Google+

THE RISE OF BIG DATA SHOWS THE VALUE OF UNSTRUCTURED DATA

UNSTRUCTURED DATA

Didier Bourigault works to find new solutions to address Big Data search and development



Didier Bourigault, R&D Director at Synomia and researcher at CNRS,

explains why he thinks unstructured data analysis is such an important

issue for Big Data analytics 

 

 

 

Structured data vs unstructured data

All the possible values of structured data are set and known in advance. For instance, in a database containing the results of an opinion poll, the age and the gender of respondents are structured data since age groups and gender are set beforehand.

Responses to open-ended questions are unstructured data because these responses are potentially all different and impossible to categorize. In an email client database, the author and the date are structured data, whereas the body of message is unstructured data.

 

In general, unstructured data is text data.

unstructured data is text data.

 

 

The issue of Big Data reopens the issue of unstructured data processing


The automatic processing of unstructured data has been an R&D and industrial problem sincge the early days of computing.

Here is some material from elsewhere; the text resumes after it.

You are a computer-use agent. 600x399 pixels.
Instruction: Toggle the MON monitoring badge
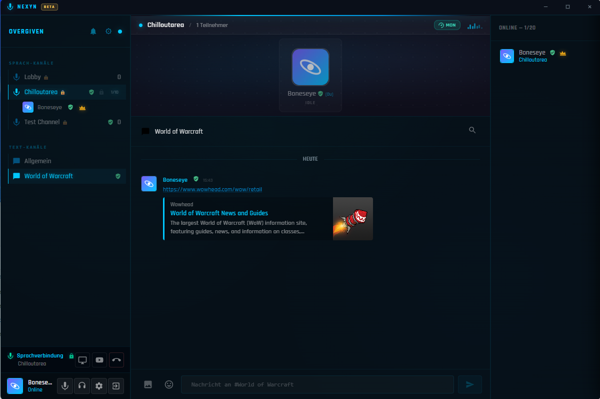click(x=447, y=25)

It's historical application is automatic translation.

Research areas that are focused on the problem of automatic processing of unstructured data are Natural Language Processing, Artificial Intelligence, and Text Mining.

Currently, the most popular designation in the industry that deals with unstructured data is “Text Analytics” (see Who's Who in Text Analytics published by Gartner in September 2012).

Unstructured data is not exploited because the Text Analytics technologies offered by companies are not sufficiently advanced


Currently, the main features of language processing in industrial tools are: 

  • named entity recognition
  • extraction of terms (noun phrases)
  • sentiment analysis
  • extraction of relations (subject-verb-object triples)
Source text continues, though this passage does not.